Começa por te observares:
─ O que te faz sentir vivo?
─ O que te dá energia, mesmo quando cansa?
─ O que te emociona profundamente, sem esforço?
Não procures uma resposta pronta; procura sentido. Quando fazemos algo com presença e intenção, mesmo que pequeno, o propósito vai-se desenhando naturalmente. Ele não é um destino final ─ é um estado de coerência entre quem somos e o que expressamos no mundo.
Há sinais físicos que indicam que algo em nós está pronto para mudar?
O corpo é o primeiro a saber quando algo precisa mudar. Muito antes da mente compreender, o corpo já envia sinais subtis: insónia, fadiga, aperto no peito, falta de ar, tensão muscular, irritabilidade. Existem muitos estudos que confirmam: toda a doença começa com emoções não digeridas.
O físico apenas expressa aquilo que o emocional tentou conter por demasiado tempo. Quando negamos o que sentimos (raiva, tristeza, medo, frustração), essas emoções não desaparecem. Ao acumular essas energias, com o tempo, o corpo começa a “falar mais alto”: primeiro com cansaço, depois com dor, e por fim, com sintomas mais profundos. Por isso, precisamos aprender a escutar o nosso corpo.

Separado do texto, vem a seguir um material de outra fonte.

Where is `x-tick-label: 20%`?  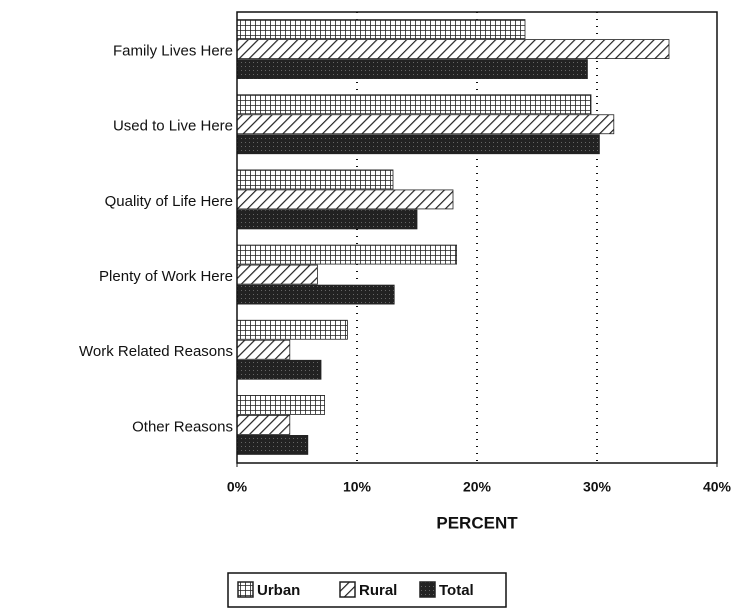 x-tick-label: 20% is located at coordinates (478, 487).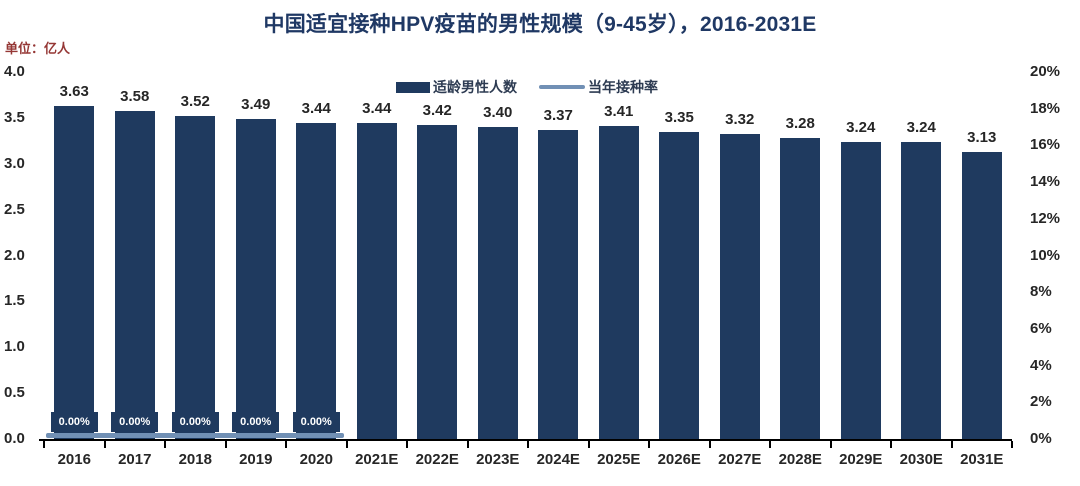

Nas práticas terapêuticas e de regulação emocional, usamos o corpo como bússola de consciência. Cada respiração, cada tensão, cada desconforto traz uma informação preciosa sobre o que precisa ser libertado. Uma prática simples e eficaz é respirar conscientemente. Inspira o ar pelo nariz, observa o ar a entrar e solta-o pela boca. Vê que emoção se apresenta, sem tentares controlá-la. Isso já ajuda a trazer clareza e a reorganizar-te internamente.
A mudança real não começa na mente, começa quando o corpo volta a sentir segurança para se abrir ao novo. É nesse ponto que a energia volta a fluir, o sistema nervoso relaxa e a cura começa a acontecer, de dentro para fora.